Eight of the top 10 picks in the 2010 MLB Draft were USA Baseball alumni. After that, there were seven more USA Baseball alums taken as first-round or first-round supplemental picks.
And for the ninth year out of the last 10, the No. 1 pick has donned the red, white and blue with many having a baseball card well before making the bigs.
Let’s look at this year’s early picks …
No. 1? Bryce Harper, who has appeared in USA Baseball sets the last two years. Maybe you’ve heard of him?
No. 2? Texas high school pitcher Jameson Taillon, who appears in this year’s set.
No. 3? Florida high school shortstop Manny Machado. Yep, this year’s USA set.
No. 4? Christian Colon from Cal State Fullerton. Get out the DeLorean — he appeared in the 2006-07 USA Baseball set.
No. 5? Ole Miss pitcher Drew Pomeranz. Yep, another in this year’s set.
No. 7? North Carolina Tar Beels ace Matt Harvey. Dr. Emmitt Brown would be proud once again — Harvey had cards in the 2006-07 set.
No. 9? Florida high school pitcher Karsten Whitson. Yep. This year’s set.
No. 10? Texas-Arlington outfielder Michael Choice, yet another from this year’s USA set.
Now, I’m not blindly devoted enough to insist that any of these cards will trump a player’s first card in an MLB uniform to come later on, but the lure of the USA Baseball boxed sets — with upwards of 10 autographed or memorabilia cards in many years’ editions — should be obvious around draft time.

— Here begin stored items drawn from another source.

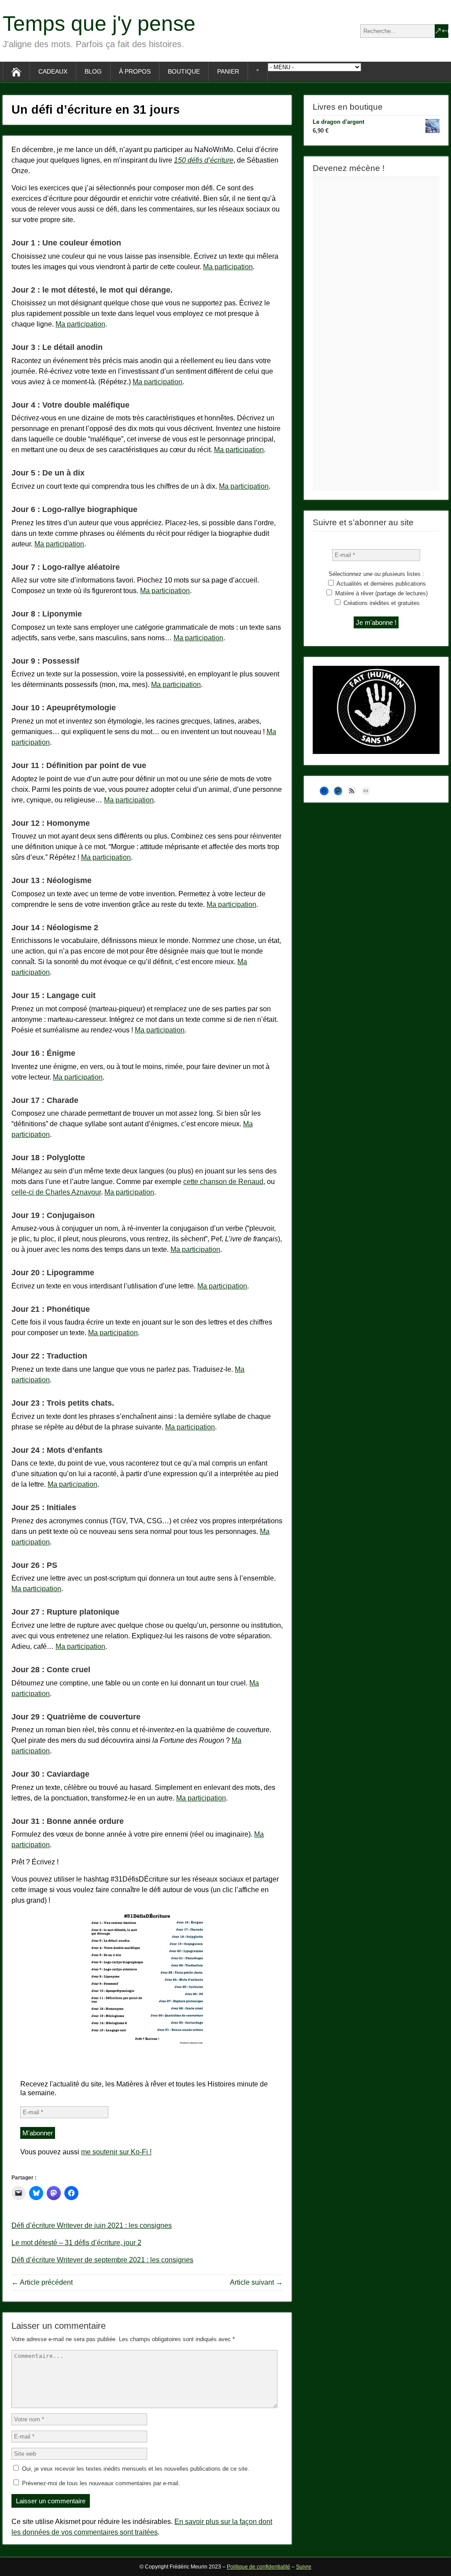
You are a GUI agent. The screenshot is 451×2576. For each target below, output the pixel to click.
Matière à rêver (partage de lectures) (380, 593)
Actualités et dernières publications (380, 583)
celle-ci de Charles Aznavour (56, 1192)
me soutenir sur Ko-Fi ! (116, 2152)
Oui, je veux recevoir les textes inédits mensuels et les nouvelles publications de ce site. (134, 2468)
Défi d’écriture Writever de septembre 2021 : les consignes (102, 2260)
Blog (93, 71)
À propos (135, 71)
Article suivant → (256, 2282)
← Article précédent (42, 2282)
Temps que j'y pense (99, 23)
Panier (228, 71)
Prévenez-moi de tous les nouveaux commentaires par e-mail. (101, 2483)
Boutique (184, 71)
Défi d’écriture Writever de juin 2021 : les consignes (91, 2225)
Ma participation (228, 267)
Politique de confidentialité (258, 2567)
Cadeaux (52, 71)
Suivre (303, 2567)
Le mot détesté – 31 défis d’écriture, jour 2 (76, 2242)
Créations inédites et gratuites (381, 603)
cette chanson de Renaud (223, 1181)
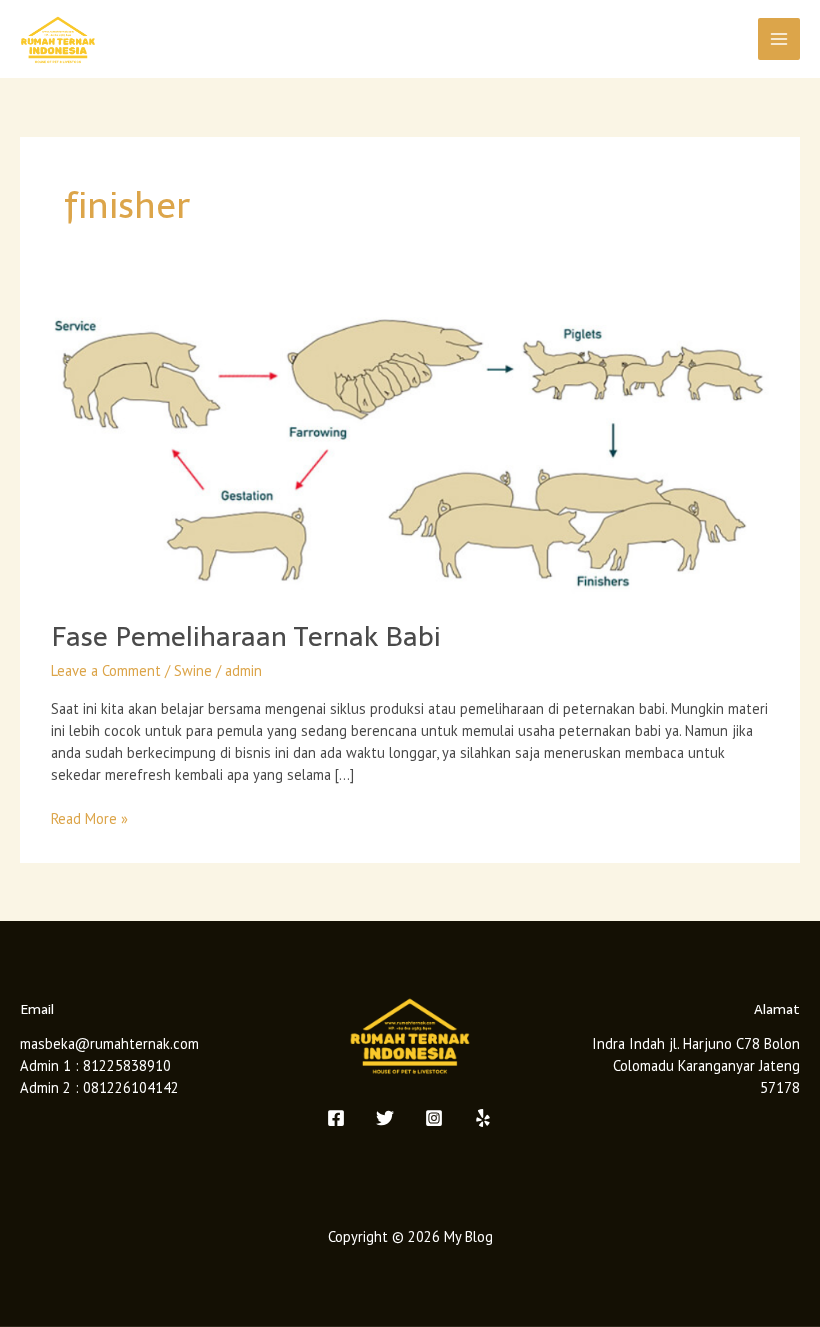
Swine (193, 670)
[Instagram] (434, 1118)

Literally, USA Baseball cards are the only cards of these players for sometimes years before they have a new uniform and a new set of fans with hunting them. When it comes draft time, these are the only cards for their new teams’ fans to chase. While they have been relatively plentiful in recent years — and often pricey when it’s one of those can’t miss names and there’s ink attached — there are also countless bargains to be found as well as a shelf-life that really goes beyond that of some other prospect-laden products.

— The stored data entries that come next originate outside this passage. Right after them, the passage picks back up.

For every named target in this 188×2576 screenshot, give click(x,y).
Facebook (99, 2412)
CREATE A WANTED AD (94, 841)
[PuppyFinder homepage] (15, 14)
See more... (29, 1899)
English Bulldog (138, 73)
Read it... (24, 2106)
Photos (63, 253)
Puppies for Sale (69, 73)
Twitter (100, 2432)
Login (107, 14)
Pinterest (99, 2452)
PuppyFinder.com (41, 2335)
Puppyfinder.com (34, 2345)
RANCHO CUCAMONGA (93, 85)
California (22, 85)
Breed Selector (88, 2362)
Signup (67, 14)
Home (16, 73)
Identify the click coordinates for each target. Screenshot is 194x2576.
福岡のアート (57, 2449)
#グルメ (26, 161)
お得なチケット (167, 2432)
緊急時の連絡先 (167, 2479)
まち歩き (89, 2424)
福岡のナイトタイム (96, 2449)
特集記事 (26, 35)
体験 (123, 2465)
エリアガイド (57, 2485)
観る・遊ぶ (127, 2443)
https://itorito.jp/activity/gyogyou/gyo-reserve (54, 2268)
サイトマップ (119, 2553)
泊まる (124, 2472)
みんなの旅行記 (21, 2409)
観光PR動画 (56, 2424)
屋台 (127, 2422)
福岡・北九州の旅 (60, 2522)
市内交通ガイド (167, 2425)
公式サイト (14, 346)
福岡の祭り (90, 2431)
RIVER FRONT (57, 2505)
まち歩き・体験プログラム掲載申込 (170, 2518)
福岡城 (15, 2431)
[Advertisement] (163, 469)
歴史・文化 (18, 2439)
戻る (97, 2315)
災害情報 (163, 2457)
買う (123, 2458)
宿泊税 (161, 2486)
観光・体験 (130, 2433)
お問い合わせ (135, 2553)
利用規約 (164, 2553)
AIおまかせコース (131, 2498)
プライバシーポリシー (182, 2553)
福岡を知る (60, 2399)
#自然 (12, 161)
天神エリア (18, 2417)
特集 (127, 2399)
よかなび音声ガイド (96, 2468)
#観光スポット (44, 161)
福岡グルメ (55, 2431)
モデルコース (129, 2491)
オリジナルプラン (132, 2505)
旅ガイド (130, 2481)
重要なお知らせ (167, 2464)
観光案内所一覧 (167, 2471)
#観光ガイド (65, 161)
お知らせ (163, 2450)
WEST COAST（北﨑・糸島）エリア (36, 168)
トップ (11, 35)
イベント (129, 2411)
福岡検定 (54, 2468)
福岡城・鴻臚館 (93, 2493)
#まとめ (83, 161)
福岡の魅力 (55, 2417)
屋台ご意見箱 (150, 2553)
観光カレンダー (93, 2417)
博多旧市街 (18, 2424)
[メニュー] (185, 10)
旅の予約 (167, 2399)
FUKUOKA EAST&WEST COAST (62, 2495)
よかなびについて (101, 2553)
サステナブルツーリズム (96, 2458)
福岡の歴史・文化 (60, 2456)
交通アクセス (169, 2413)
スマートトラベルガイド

The 24 Harper cards that aren’t too rare for Beckett Baseball to price are worth a total of $5,032 — or $209.67 apiece. Although Washington Nationals phenom Stephen Strasburg has a few non-USA cards in the mix, his total value of those that are priced is a mere $6,590 — or $199.70 a card.
These are the exceptions as the often-overlooked USA cards aren’t typically as expensive — and demand will undoubtedly falter some once those new MLB threads start showing up on players’ backs on players’ cards — but it shows that the potential is there with these earliest cards.

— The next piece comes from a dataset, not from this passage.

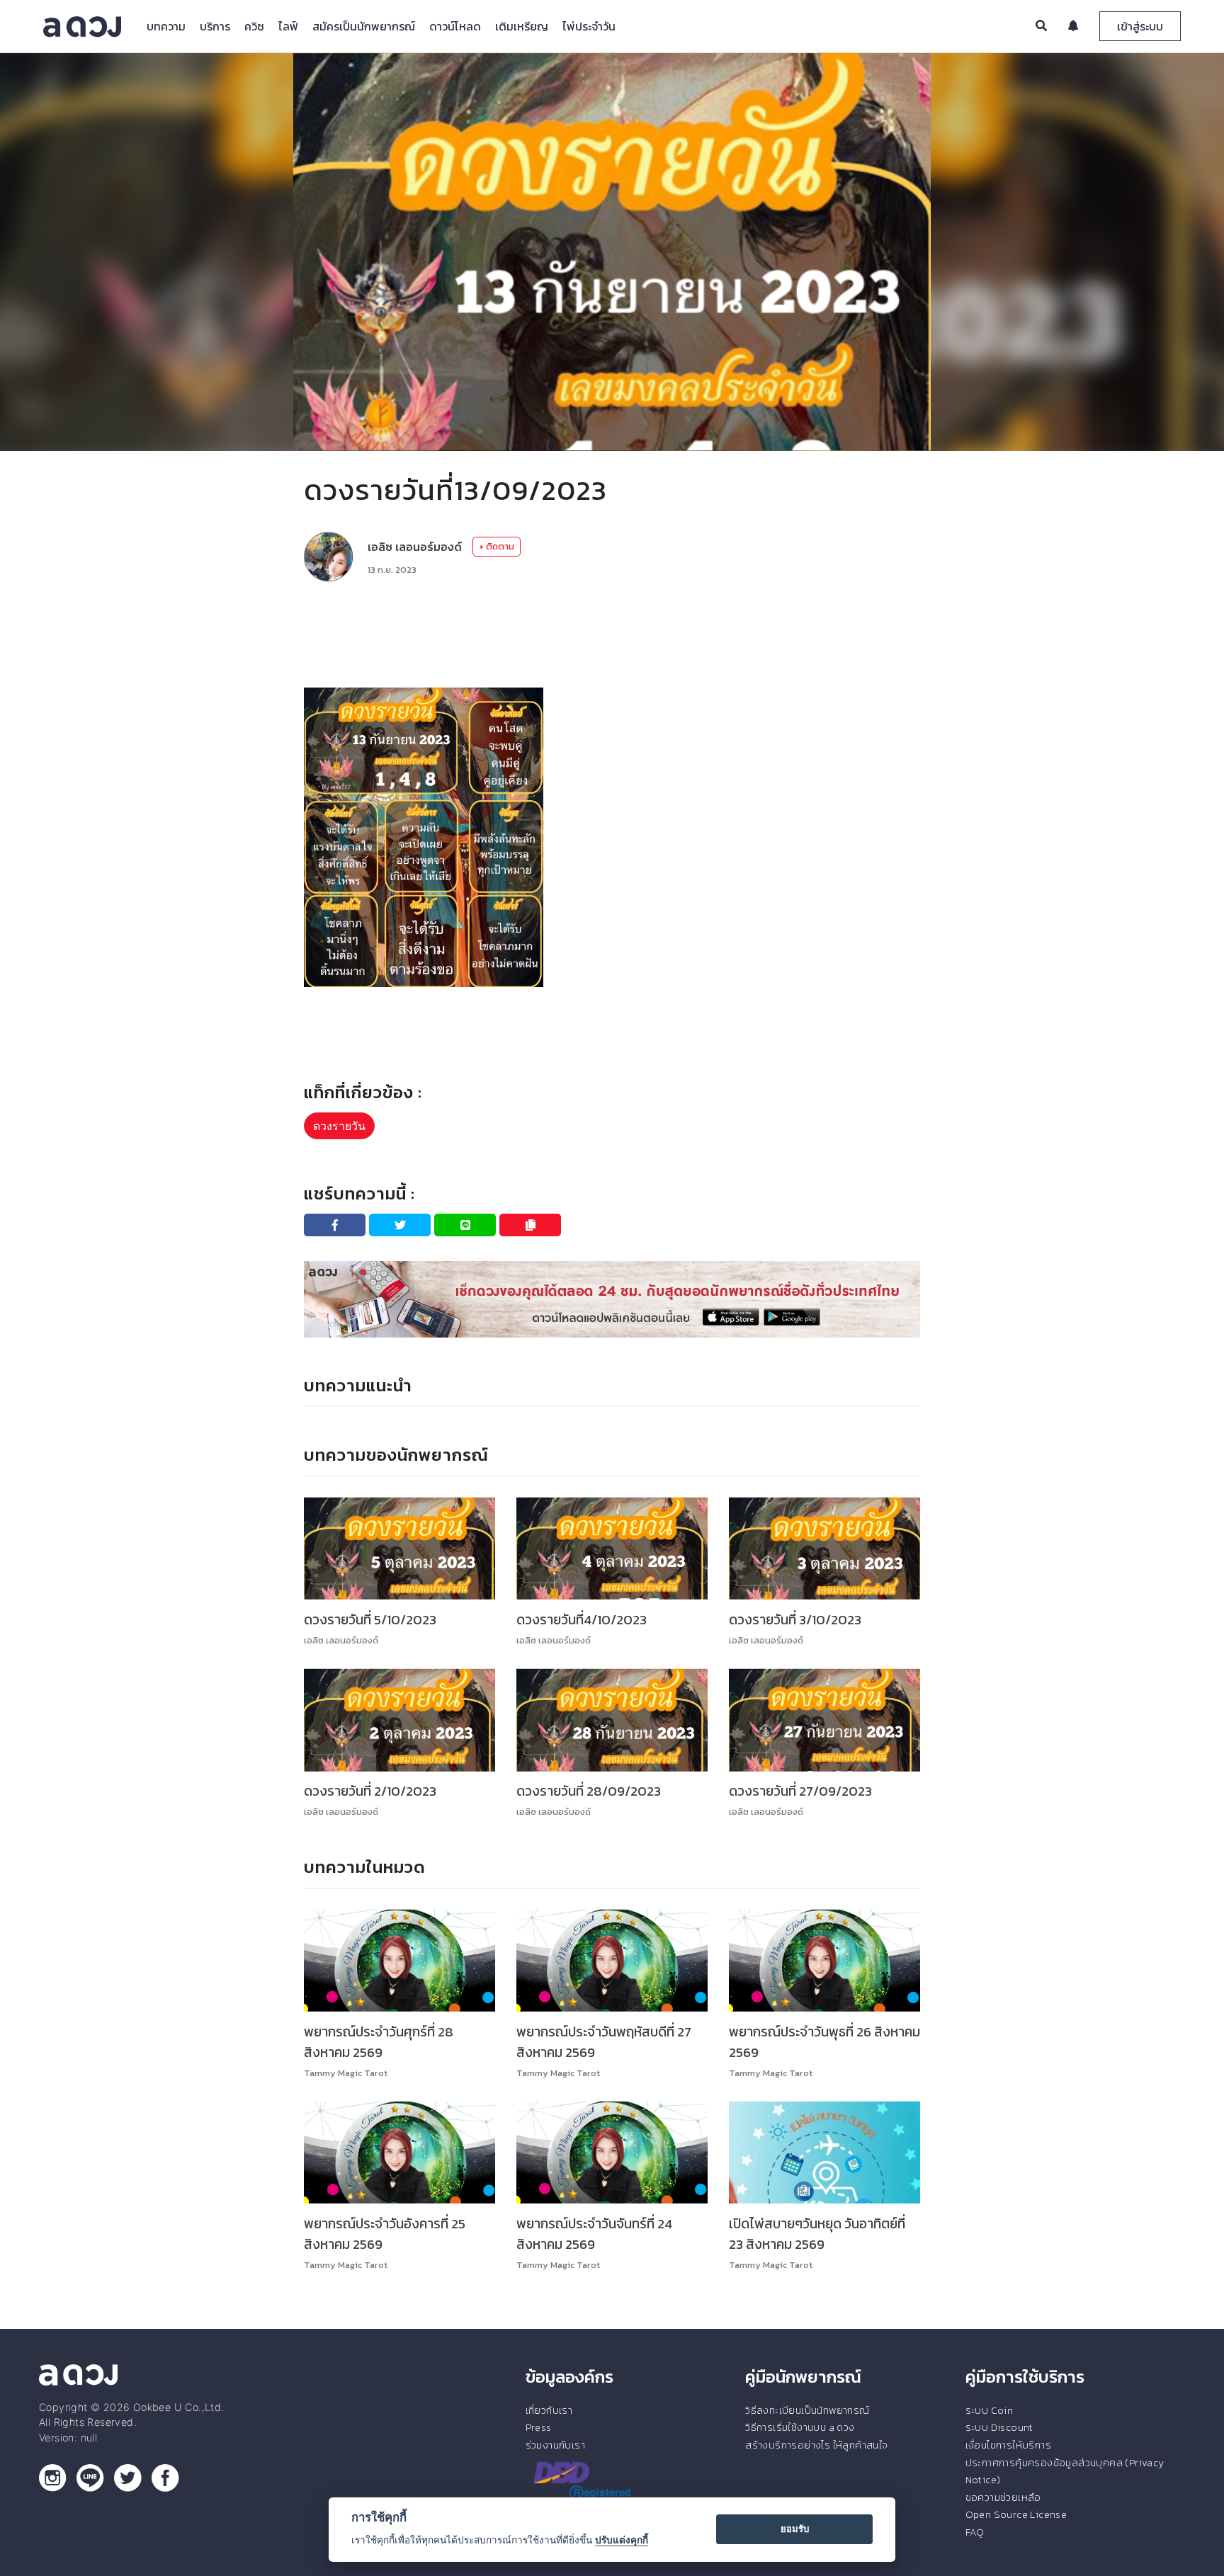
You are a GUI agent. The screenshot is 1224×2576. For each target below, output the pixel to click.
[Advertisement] (612, 634)
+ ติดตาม (496, 546)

The collecting landscape has changed mightily since we remember the first USA Baseball set in 1985 Topps — you know, the one with a hard-hitting USC star named Mark McGwire — but the collecting intensity for early cards hasn’t changed. In fact, some might argue that it’s even more intense given the technological advances that make finding, buying and selling cards easier than ever before and the ways that we can follow the game at almost any level of play.
There’s a reason that Topps has turned its attention back to one of its 1980s staples, and there’s a reason that USA Baseball players have a place in red-hot products like Bowman Chrome.
It’s not patriotism that they are tapping into — it’s more like the love of the game.